**Written task**: Print each of the lines below word for word, without the pictures.

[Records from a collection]
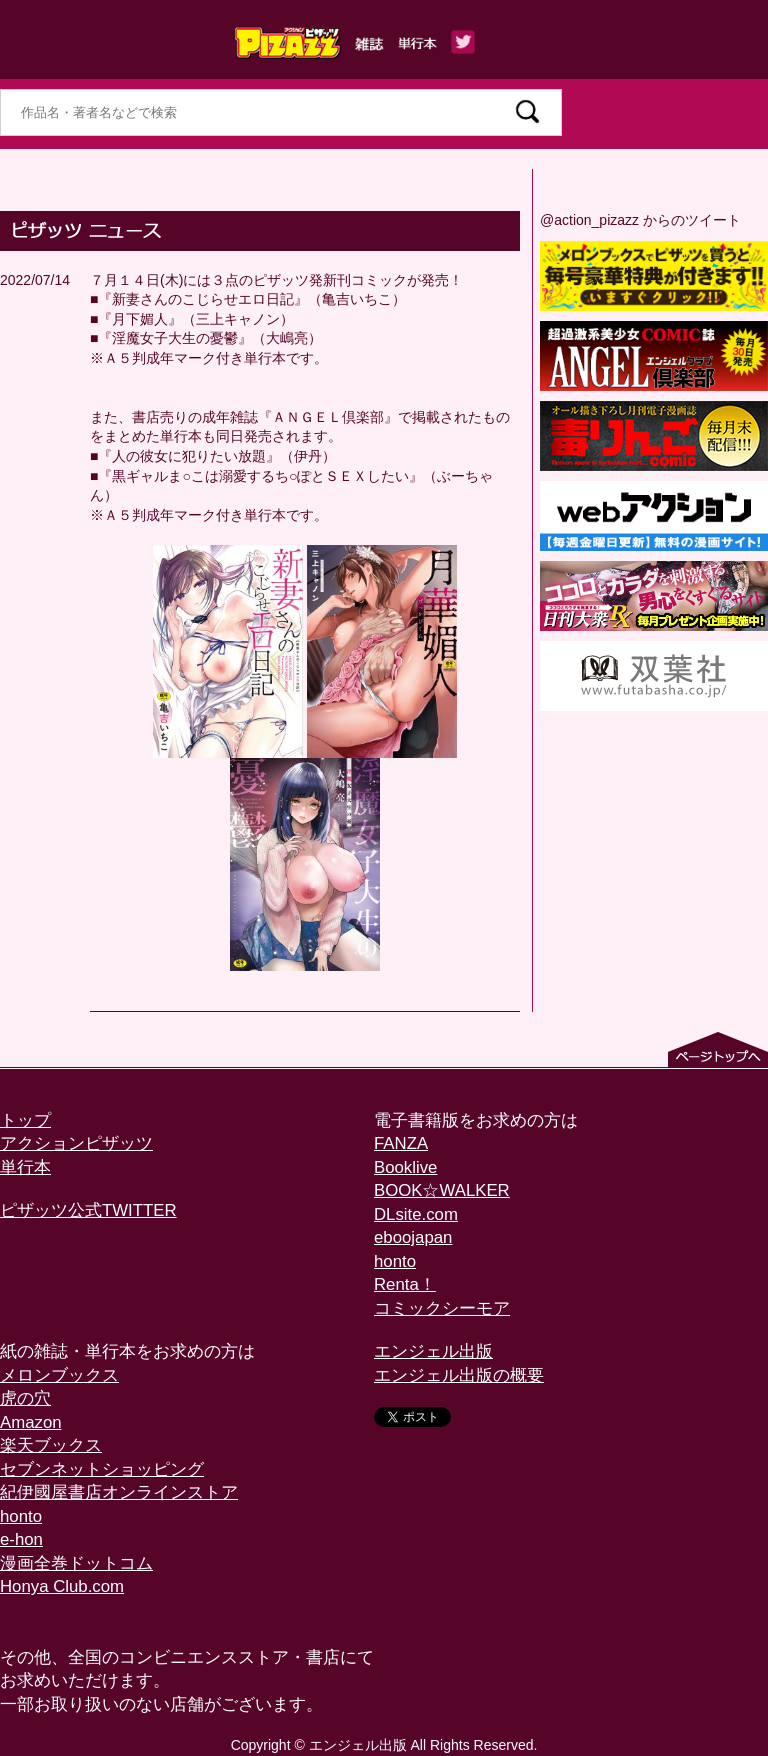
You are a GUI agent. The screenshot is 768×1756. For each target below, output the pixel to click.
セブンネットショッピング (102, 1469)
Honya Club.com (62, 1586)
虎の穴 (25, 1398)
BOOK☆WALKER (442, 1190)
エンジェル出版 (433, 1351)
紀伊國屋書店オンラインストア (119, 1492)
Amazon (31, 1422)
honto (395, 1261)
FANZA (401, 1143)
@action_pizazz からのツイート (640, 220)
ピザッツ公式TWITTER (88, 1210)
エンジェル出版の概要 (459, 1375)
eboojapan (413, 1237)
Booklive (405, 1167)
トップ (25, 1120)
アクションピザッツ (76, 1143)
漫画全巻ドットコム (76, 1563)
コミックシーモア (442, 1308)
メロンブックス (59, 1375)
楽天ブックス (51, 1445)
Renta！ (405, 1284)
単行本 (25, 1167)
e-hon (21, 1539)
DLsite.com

**Answer for the task**:
You are a GUI agent. The screenshot is 768×1756. For each target below, output the pixel to click.
セブンネットショッピング (102, 1469)
Honya Club.com (62, 1586)
虎の穴 (25, 1398)
BOOK☆WALKER (442, 1190)
エンジェル出版 (433, 1351)
紀伊國屋書店オンラインストア (119, 1492)
Amazon (31, 1422)
honto (395, 1261)
FANZA (401, 1143)
@action_pizazz からのツイート (640, 220)
ピザッツ公式TWITTER (88, 1210)
エンジェル出版の概要 (459, 1375)
eboojapan (413, 1237)
Booklive (405, 1167)
トップ (25, 1120)
アクションピザッツ (76, 1143)
漫画全巻ドットコム (76, 1563)
コミックシーモア (442, 1308)
メロンブックス (59, 1375)
楽天ブックス (51, 1445)
Renta！ (405, 1284)
単行本 (25, 1167)
e-hon (21, 1539)
DLsite.com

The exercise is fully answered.